There will be a 7% health insurance hike next year and the commissioners cover that cost for their employees.
Spending plan tops $507 million
The general fund is the main operational fund, but there are a number of entities that rely on outside resources such as state and federal funding, service fees like water and sewer and independent tax levies. All funds combined, the total spending plan for next year amounts to $507.4 million with revenues totaling $433 million.
For many years the commissioners have required a structurally balanced general fund budget, meaning planned operational spending matches recurring revenues and carryover isn’t required to pay bills. The special funding sources are fluid so those budgets can’t really be structurally balanced.
In addition to the $118.9 million cost to run the county operations that are supported by the general fund, Boyko also plugged nearly $90 million — about nine months worth of operating expenses — in reserve as a precaution.
Also built into the budget is the $16 million budget stabilization fund, $15 million for the capital reserve fund that is financing space reutilization projects, $6 million for capital projects, $5 million for a future project to upgrade the 911 telecommunications system, $4 million for the county engineer’s annual paving program and $1 million for a to-be-named American Rescue Plan Act project. That leaves a $25.6 million ending cash balance.
With the new cash infusion to the capital reserve fund there will be $45 million to implement the county’s space reutilization plan. The first phase is underway with the new joint facility for the coroner’s operation and sheriff dispatch center at the Princeton Road complex. The cost of that project is around $32 million.

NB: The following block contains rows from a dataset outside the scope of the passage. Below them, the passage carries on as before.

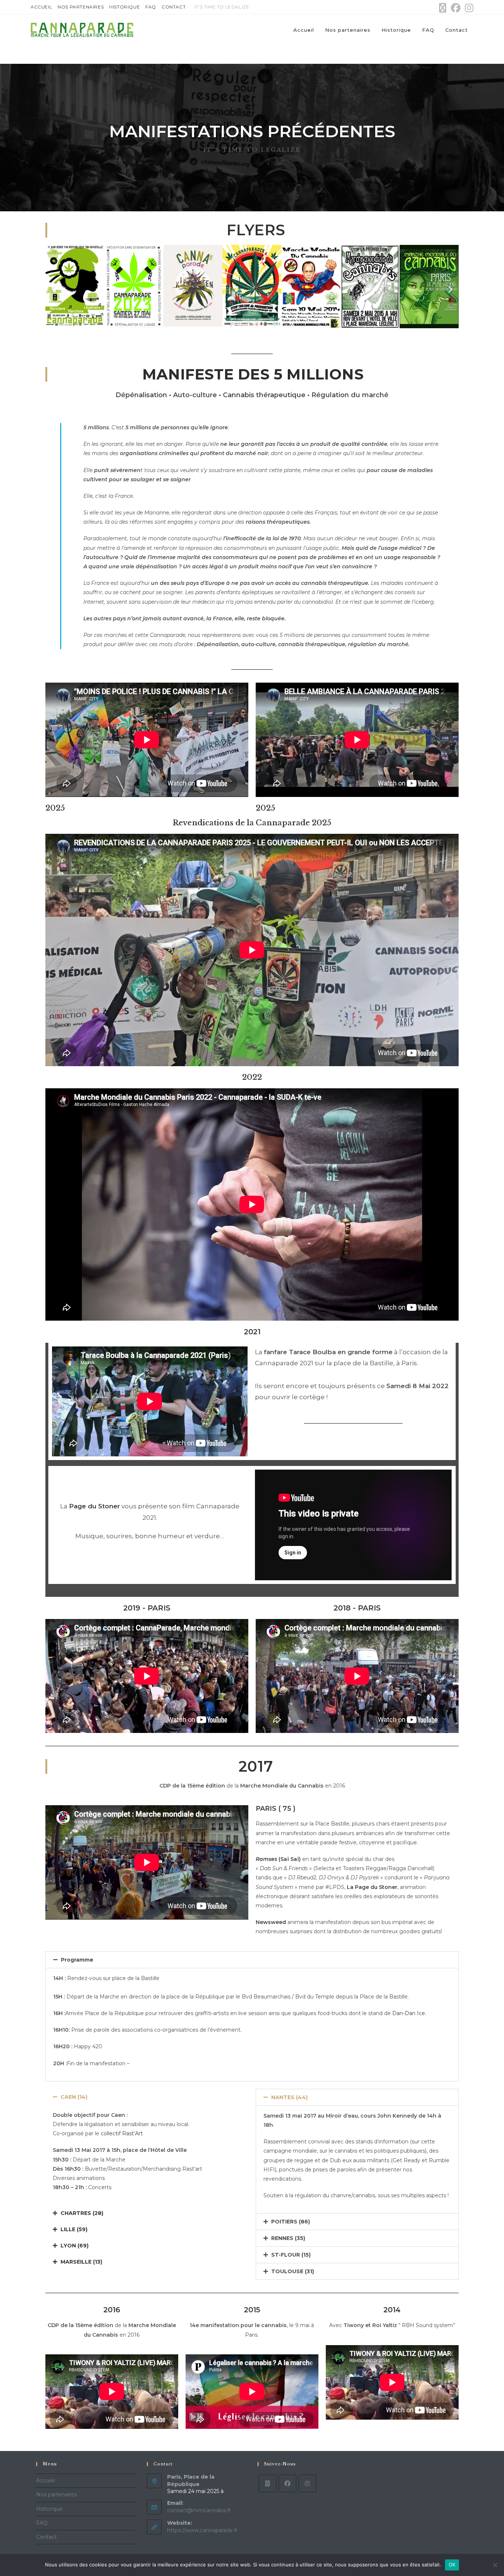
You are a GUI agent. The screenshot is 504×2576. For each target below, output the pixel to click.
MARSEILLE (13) (81, 2261)
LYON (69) (75, 2245)
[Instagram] (307, 2483)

Sales tax collections to increase
Boyko said this year sales tax — which amounts to about 40% of the general revenue budget — collections will be about $8.2 million more than they budgeted and investment income is also coming in around $8 million higher. However she said sales taxes appear to be leveling off at roughly $59 million, “we’ve almost plateaued so we are going to be watching that very carefully.”
Dixon said with all the extra they’ve had to spend in recent years, “We have to get a handle on ways to decrease our expenditures.”
“We did what we had to do and we’re in good shape I’m just saying we need to be very cautious moving forward,” he said. “We’re in great shape but I’m concerned about where we’re going in three, four, five years, we can’t continue on the increases we’ve experienced in the last three years without going upside down.”